• _PROBLEM STATEMENT_
Could you print the full listing below, keeping each line identical?

(Beginning of SUPPLIED DATA)

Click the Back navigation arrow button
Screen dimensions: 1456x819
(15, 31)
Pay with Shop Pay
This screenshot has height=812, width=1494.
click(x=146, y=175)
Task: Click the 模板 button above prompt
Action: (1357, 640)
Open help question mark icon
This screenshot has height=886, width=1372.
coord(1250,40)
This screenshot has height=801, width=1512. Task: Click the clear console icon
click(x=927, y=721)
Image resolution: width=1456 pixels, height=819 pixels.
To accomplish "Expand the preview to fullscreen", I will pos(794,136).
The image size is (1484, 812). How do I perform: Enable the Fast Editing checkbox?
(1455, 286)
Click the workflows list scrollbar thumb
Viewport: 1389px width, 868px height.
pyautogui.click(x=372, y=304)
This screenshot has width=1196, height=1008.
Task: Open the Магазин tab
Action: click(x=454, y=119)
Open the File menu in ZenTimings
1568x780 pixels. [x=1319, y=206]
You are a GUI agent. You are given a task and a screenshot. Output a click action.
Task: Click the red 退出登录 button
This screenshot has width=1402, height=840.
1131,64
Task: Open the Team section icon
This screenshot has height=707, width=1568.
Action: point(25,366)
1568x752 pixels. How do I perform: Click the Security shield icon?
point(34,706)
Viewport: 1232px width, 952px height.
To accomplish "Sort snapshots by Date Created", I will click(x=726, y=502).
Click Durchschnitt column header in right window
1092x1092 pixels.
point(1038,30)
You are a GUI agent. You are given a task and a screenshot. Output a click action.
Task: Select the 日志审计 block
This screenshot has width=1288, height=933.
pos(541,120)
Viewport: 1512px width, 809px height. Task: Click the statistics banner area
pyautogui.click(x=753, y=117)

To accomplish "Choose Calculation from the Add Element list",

(End of SUPPLIED DATA)

• _SOLUTION TO THE EXERCISE_
Click the Back navigation arrow button
Screen dimensions: 1456x819
(15, 31)
Pay with Shop Pay
This screenshot has height=812, width=1494.
click(x=146, y=175)
Task: Click the 模板 button above prompt
Action: (1357, 640)
Open help question mark icon
This screenshot has height=886, width=1372.
coord(1250,40)
This screenshot has height=801, width=1512. Task: Click the clear console icon
click(x=927, y=721)
Image resolution: width=1456 pixels, height=819 pixels.
To accomplish "Expand the preview to fullscreen", I will pos(794,136).
The image size is (1484, 812). How do I perform: Enable the Fast Editing checkbox?
(1455, 286)
Click the workflows list scrollbar thumb
Viewport: 1389px width, 868px height.
pyautogui.click(x=372, y=304)
This screenshot has width=1196, height=1008.
Task: Open the Магазин tab
Action: click(x=454, y=119)
Open the File menu in ZenTimings
1568x780 pixels. [x=1319, y=206]
You are a GUI agent. You are given a task and a screenshot. Output a click action.
Task: Click the red 退出登录 button
This screenshot has width=1402, height=840.
1131,64
Task: Open the Team section icon
This screenshot has height=707, width=1568.
Action: point(25,366)
1568x752 pixels. How do I perform: Click the Security shield icon?
point(34,706)
Viewport: 1232px width, 952px height.
To accomplish "Sort snapshots by Date Created", I will click(x=726, y=502).
Click Durchschnitt column header in right window
1092x1092 pixels.
point(1038,30)
You are a GUI agent. You are given a task and a screenshot. Output a click action.
Task: Select the 日志审计 block
This screenshot has width=1288, height=933.
pos(541,120)
Viewport: 1512px width, 809px height. Task: Click the statistics banner area
pyautogui.click(x=753, y=117)

To accomplish "Choose Calculation from the Add Element list",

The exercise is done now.